No judgment. We’re just looking for solutions that work.
Relative to the prior-gen SIM DHY, TaylorMade softened the curvature on the back of the club. It’s not a game-changer by any means but it gives the Stealth DHY a cleaner, more eye-pleasing look at address.
As we touched on previously, with its lower center of gravity and wider sole, the Stealth DHY is going to fly a bit higher and spin a bit less than the Stealth UDI, though neither qualifies as a high-launch option. That’s where rescues/hybrids come in.
Which is Right For You?
I’m going level with you. There’s a good chance that neither the Stealth UDI nor the Stealth DHY belongs in your bag. For golfers playing game-improvement irons (and that’s the majority), rescues/hybrids are typically better options. That’s fine. TaylorMade will be happy to sell you one of those.
If you are comfortable filling this particular gap in your bag with a utility iron, then the decision will likely be made based on the differences in launch and spin. It really boils down to which option is going to fly through the trajectory window you’re looking for and, more importantly, which allows you to hit your number most consistently.

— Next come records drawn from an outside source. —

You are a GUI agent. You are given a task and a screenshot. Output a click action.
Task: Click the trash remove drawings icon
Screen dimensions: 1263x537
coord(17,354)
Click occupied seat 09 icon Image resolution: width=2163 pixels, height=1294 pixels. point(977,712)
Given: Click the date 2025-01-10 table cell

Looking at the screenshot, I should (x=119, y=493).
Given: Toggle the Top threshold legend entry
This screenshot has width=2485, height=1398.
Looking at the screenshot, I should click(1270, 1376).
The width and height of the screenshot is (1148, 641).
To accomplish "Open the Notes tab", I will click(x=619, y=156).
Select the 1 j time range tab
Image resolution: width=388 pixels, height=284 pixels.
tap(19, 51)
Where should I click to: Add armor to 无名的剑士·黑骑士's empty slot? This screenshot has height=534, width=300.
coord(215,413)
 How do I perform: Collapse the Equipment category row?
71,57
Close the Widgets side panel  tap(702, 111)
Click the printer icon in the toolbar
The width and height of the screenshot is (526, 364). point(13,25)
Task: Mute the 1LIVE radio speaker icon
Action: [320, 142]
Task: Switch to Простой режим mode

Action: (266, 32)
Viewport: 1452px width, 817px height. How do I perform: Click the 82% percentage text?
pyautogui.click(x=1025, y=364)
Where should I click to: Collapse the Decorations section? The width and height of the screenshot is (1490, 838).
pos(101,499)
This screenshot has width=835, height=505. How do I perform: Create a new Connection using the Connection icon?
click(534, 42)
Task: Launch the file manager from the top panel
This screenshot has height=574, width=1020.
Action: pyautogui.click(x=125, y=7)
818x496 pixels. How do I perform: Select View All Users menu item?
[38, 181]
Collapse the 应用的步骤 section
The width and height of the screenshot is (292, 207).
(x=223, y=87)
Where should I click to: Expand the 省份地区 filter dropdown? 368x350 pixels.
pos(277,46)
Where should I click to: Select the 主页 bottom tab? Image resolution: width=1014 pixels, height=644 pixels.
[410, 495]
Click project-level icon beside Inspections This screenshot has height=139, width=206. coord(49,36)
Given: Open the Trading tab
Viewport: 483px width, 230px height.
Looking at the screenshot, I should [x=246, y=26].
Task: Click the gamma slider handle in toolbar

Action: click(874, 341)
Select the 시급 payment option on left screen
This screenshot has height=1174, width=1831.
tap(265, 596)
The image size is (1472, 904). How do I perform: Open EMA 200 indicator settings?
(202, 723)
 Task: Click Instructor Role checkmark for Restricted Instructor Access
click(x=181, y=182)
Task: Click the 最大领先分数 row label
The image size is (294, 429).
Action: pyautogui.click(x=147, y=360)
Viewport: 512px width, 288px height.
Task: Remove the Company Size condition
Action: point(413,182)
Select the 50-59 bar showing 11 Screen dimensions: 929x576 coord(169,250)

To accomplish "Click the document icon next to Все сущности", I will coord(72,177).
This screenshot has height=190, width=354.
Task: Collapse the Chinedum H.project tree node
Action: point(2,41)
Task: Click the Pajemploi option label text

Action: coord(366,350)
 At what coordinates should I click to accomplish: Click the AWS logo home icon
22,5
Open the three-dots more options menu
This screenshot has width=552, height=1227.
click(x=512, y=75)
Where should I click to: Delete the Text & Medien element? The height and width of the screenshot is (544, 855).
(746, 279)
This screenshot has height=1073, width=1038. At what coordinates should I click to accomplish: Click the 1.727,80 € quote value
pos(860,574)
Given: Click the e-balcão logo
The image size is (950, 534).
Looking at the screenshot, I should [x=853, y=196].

Specs, Pricing and Availability
TaylorMade Stealth UDI is available in 18, 20 and 23 degrees. Lefties are limited to the 18- and 20-degree versions. The stock shaft is an Aldila Ascent Black in 100X or 90S.
The Stealth DHY is available in 17, 19, 22 and 25 degrees. Lefties get the 19- and 22-degree versions. The stock shaft is also an Aldila Ascent Black (75S, 65R and 55A).
TaylorMade’s Any Shaft/Any Head rules are in play so if the stock option doesn’t suit you, feel free to order any shaft in TaylorMade’s no-upcharge matrix. Actually, feel free to order from up-charge options as well—so long as you’re willing to pay for it.
The stock grip for both the Stealth UDI and DHY is a Super Stroke S-Tech.
Retail price for the TaylorMade Stealth UDI and Stealth DHY is $249 (the same as the P790 UDI). Pre-orders are available now with full retail availability beginning July 15.